* **Task objective**
Within the data that follows, how many lines carry the string "Check"? Give the number alone.

* **Task input**
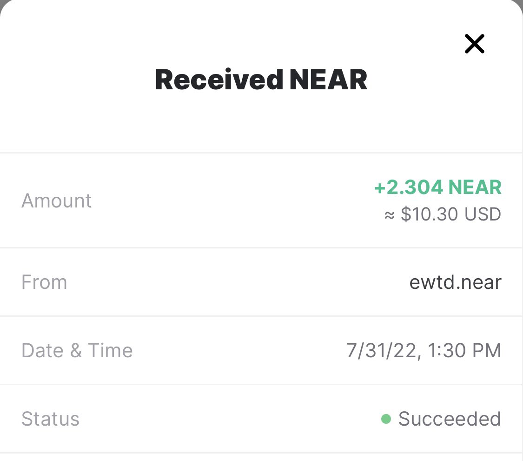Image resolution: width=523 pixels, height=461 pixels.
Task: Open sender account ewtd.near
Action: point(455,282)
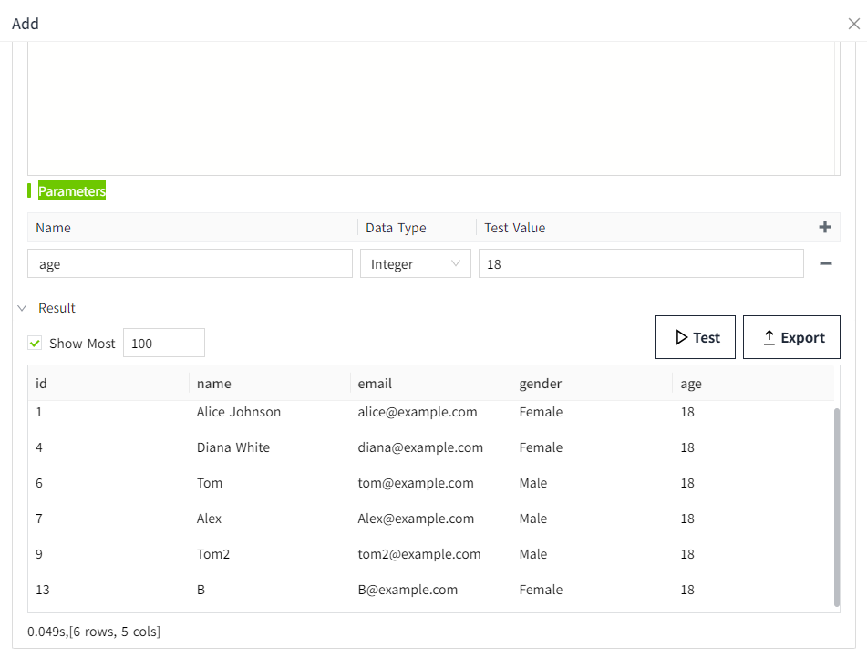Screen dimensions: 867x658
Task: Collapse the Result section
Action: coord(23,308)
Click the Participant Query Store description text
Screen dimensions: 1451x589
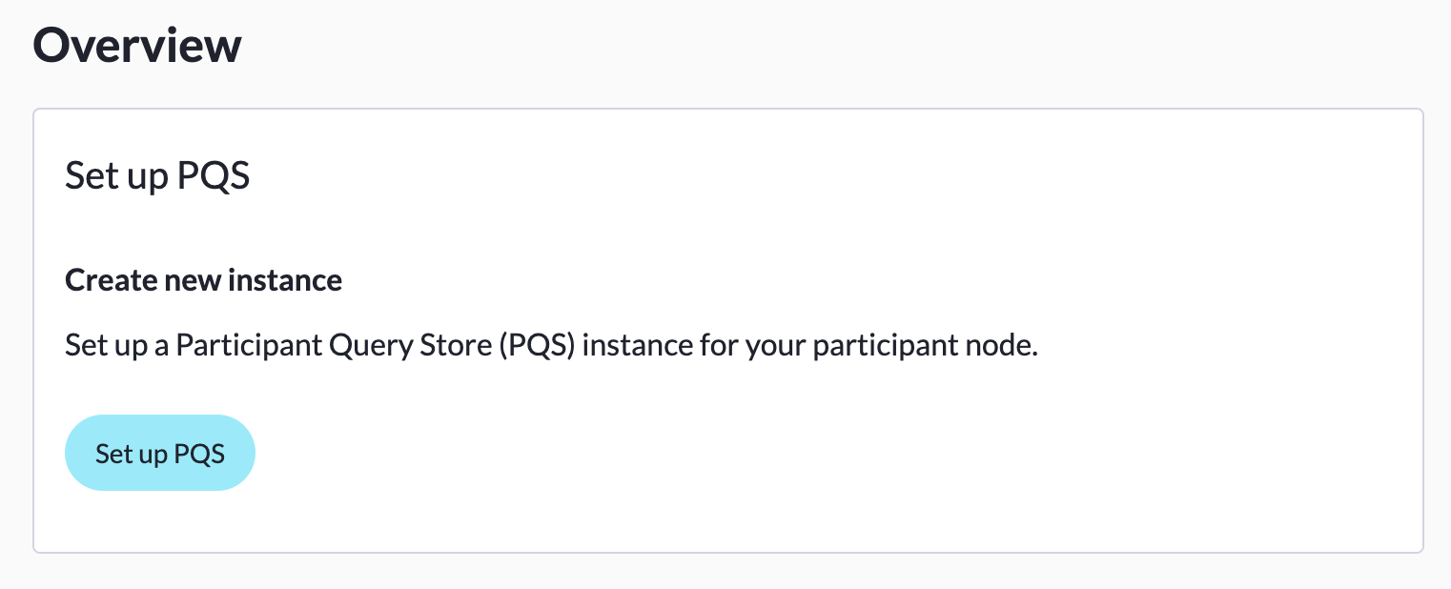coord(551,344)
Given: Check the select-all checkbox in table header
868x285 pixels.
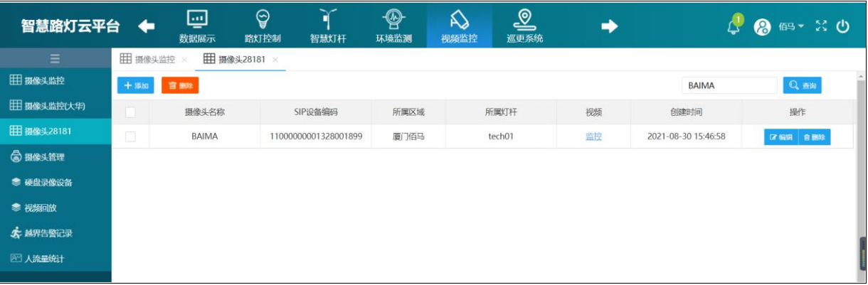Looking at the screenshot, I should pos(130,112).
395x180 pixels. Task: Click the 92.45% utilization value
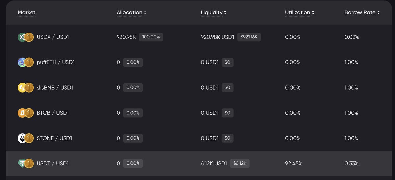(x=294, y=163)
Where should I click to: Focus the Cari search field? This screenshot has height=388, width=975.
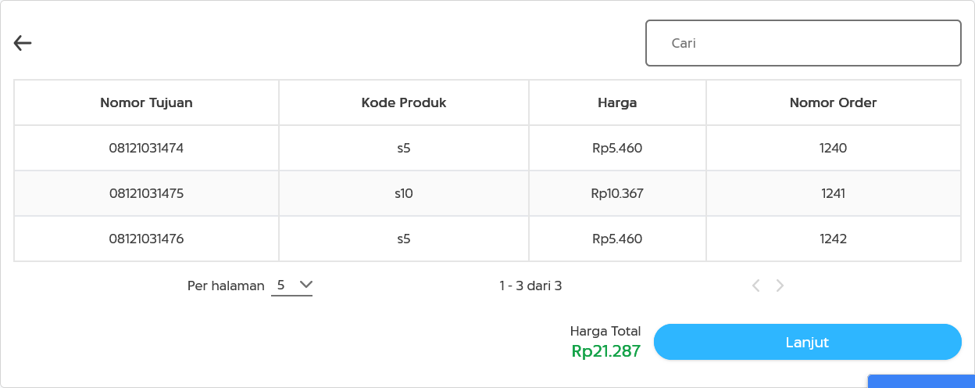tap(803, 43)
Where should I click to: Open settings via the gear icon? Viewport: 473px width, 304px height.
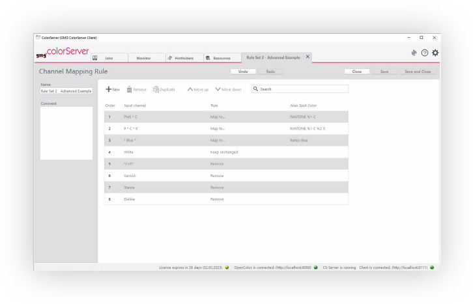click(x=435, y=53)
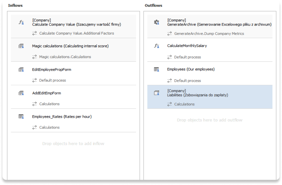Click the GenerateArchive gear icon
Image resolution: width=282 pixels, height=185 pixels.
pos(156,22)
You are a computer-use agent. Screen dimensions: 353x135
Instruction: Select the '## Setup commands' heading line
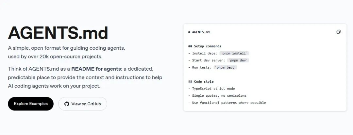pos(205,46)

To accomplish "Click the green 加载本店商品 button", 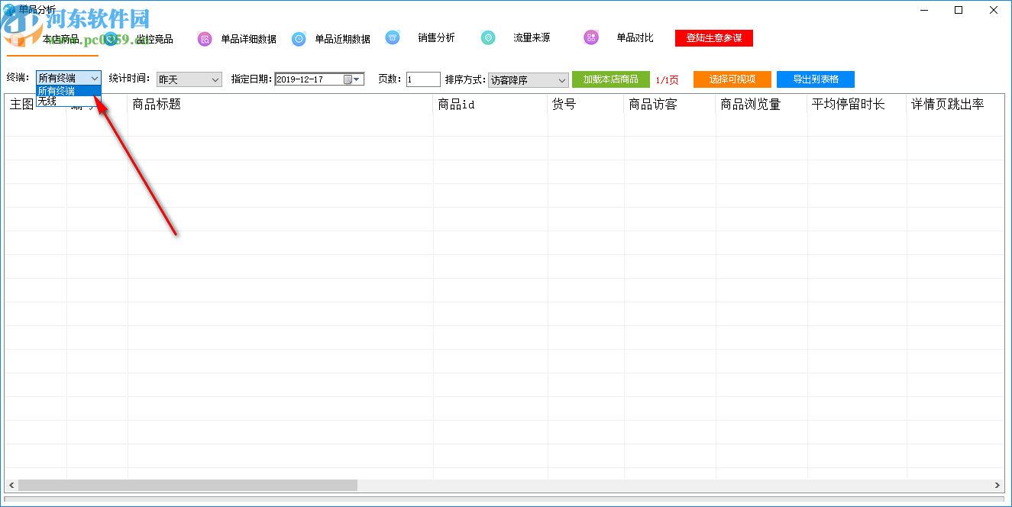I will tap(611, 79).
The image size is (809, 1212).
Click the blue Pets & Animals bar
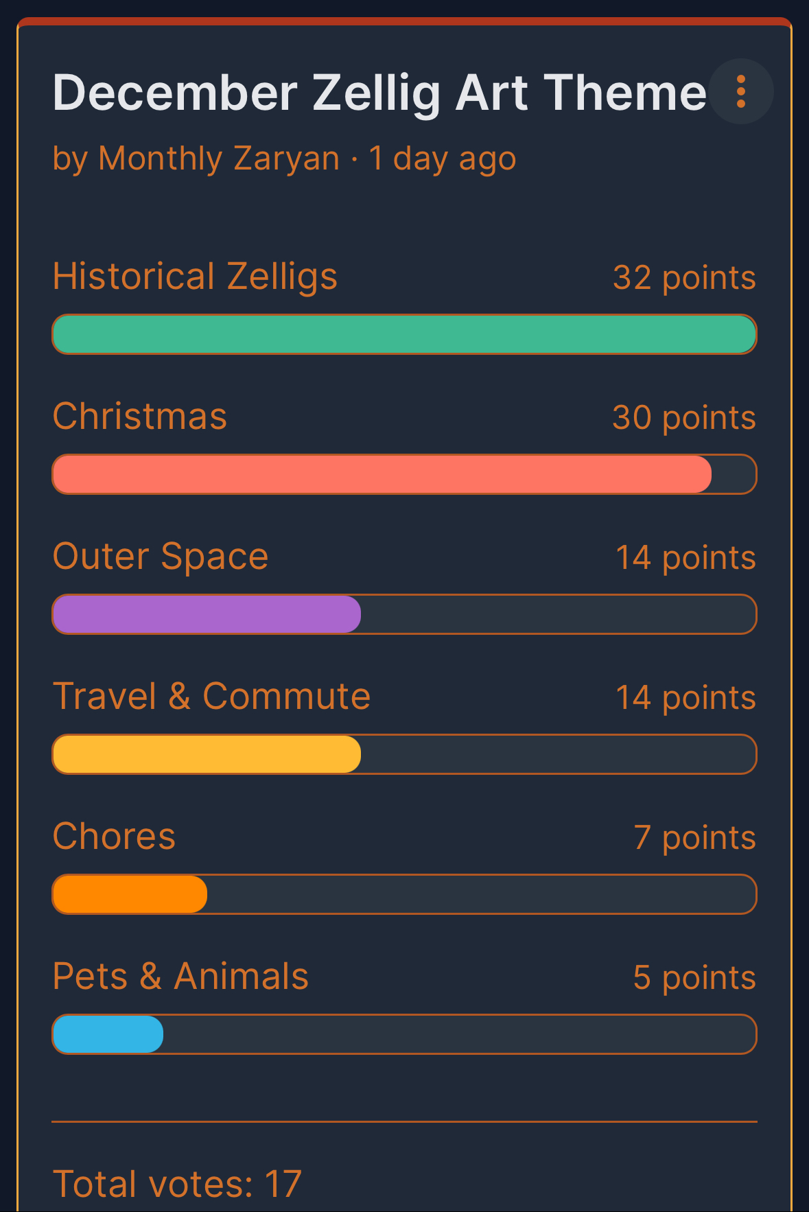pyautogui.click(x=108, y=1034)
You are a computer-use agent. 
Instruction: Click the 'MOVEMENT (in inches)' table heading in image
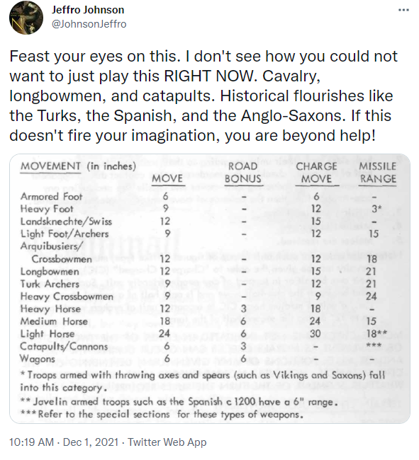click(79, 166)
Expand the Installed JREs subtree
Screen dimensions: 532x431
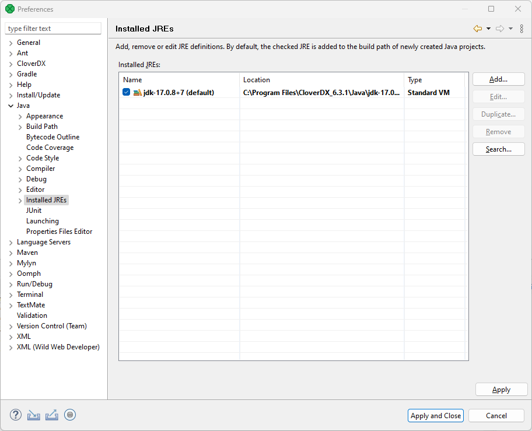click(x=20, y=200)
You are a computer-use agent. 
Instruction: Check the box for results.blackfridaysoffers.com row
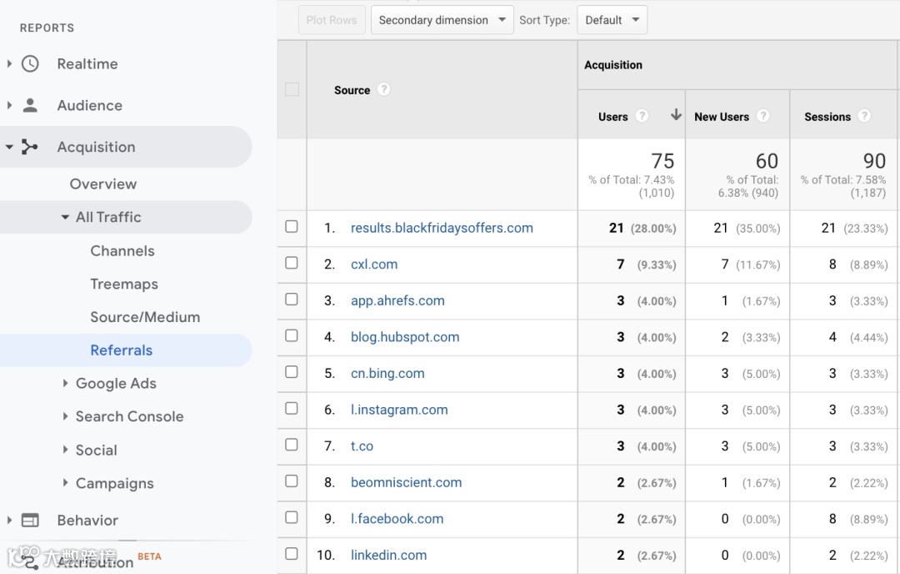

* **Exercise output**
2